** begin Source text **
The games are listed in chronological order: it starts with a wedding planner making sure Jenny and Robert have a "dream day wedding"; going off to their honeymoon, they leave her to arrange the weddings of two friends, during the second of which she meets a new prospective client. Ironically, the game that started it, Dream Day Wedding, was the last one I played. A "vintage" (ie. old) game, it was available both as a separate download and part of the Romantic Discoveries bundle. I can recommend the latter, as the former was apparently too old for my system, because the background music crackled annoyingly, a problem that still does exist, but is not as extreme, in the bundle version. It has an option for "software 3D rendering" which may explain why I couldn't make screen captures. Having bought the bundle and played the game out to its end, the best way to describe it is as the less glamorous but still psychedelic sister to Dream Day Honeymoon. I know this game started the series and as such has a status of venerable pioneer, but can say that as the series progressed, it improved - a lot. Apart from the flower shop, the scenes are almost ugly, and the total disproportion of objects - a matchstick can be the biggest object in the screen - a bit jarring. Sometimes, there would be two of the object listed, and where later games would list "2 keys" this one lists "key", and the first key found, goes. (This is echoed in Honeymoon's hotel room, where I have to find five hearts, and there are six.) And the music would start to crackle after a while, so I'd either lower the volume, or quit and restart the game, or endure it. So, to describe them in the order listed:

Dream Day Wedding, while playing chamber music and showing shop settings rather than tropical resort scenes, is of the same quality as Dream Day Honeymoon, which sadly means the scenes are slightly blurred as they were clearly made for lower resolutions. Instead of Birds of Paradise it has Bluebirds of Happiness, like little oil paintings with red smears on their chests. The hints are arrows shot from a Cupid statue to where the item may be found and then rising in a cloud of hearts, which means I still don't know where exactly the item is!! These problems have been fixed in subsequent games, that have crisp, clear graphics and clearly highlight the item sought. Lastly, although Wedding has less items per screen than Honeymoon, the proportions are even more off, one pen in a shop being "hidden" by having the size of a tree trunk.
** end Source text **
** begin Data excerpt **
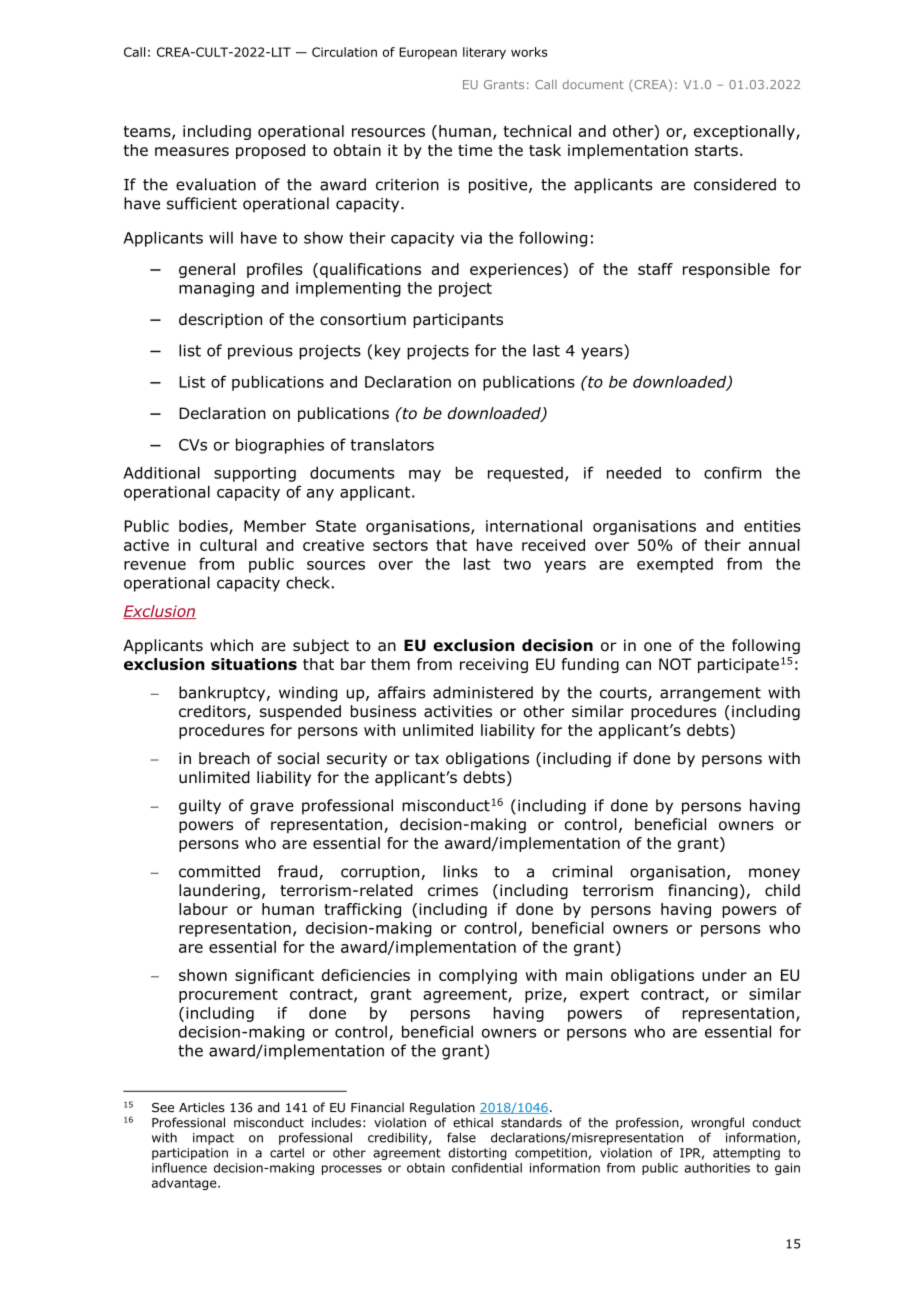 This image has height=1308, width=924. I want to click on may, so click(425, 476).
** end Data excerpt **
Written task 1: Do these statements agree with the game review? (a) The reviewer recommends getting Dream Day Wedding as a separate download rather than in the bundle. (b) Dream Day Wedding was the last game of the series the reviewer played. (c) Dream Day Wedding has more items per screen than Dream Day Honeymoon. Answer each with yes or no and quote the deciding words.
Written task 2: How would you render this sentence from the game review in Spanish: "Instead of Birds of Paradise it has Bluebirds of Happiness, like little oil paintings with red smears on their chests."
Written task 3: Can you reproduce, word for word, the part of the game review that opens with the words containing "Dream Day Wedding, while" and closes with "a tree trunk."?

Reply 1:
(a) No: "I can recommend the latter, as the former was apparently too old for my system"
(b) Yes: "Ironically, the game that started it, Dream Day Wedding, was the last one I played."
(c) No: "Wedding has less items per screen than Honeymoon"

Reply 2: En lugar de aves del paraíso, tiene pájaros azules de la felicidad, como pequeñas pinturas al óleo con manchas rojas en el pecho.

Reply 3:
Dream Day Wedding, while playing chamber music and showing shop settings rather than tropical resort scenes, is of the same quality as Dream Day Honeymoon, which sadly means the scenes are slightly blurred as they were clearly made for lower resolutions. Instead of Birds of Paradise it has Bluebirds of Happiness, like little oil paintings with red smears on their chests. The hints are arrows shot from a Cupid statue to where the item may be found and then rising in a cloud of hearts, which means I still don't know where exactly the item is!! These problems have been fixed in subsequent games, that have crisp, clear graphics and clearly highlight the item sought. Lastly, although Wedding has less items per screen than Honeymoon, the proportions are even more off, one pen in a shop being "hidden" by having the size of a tree trunk.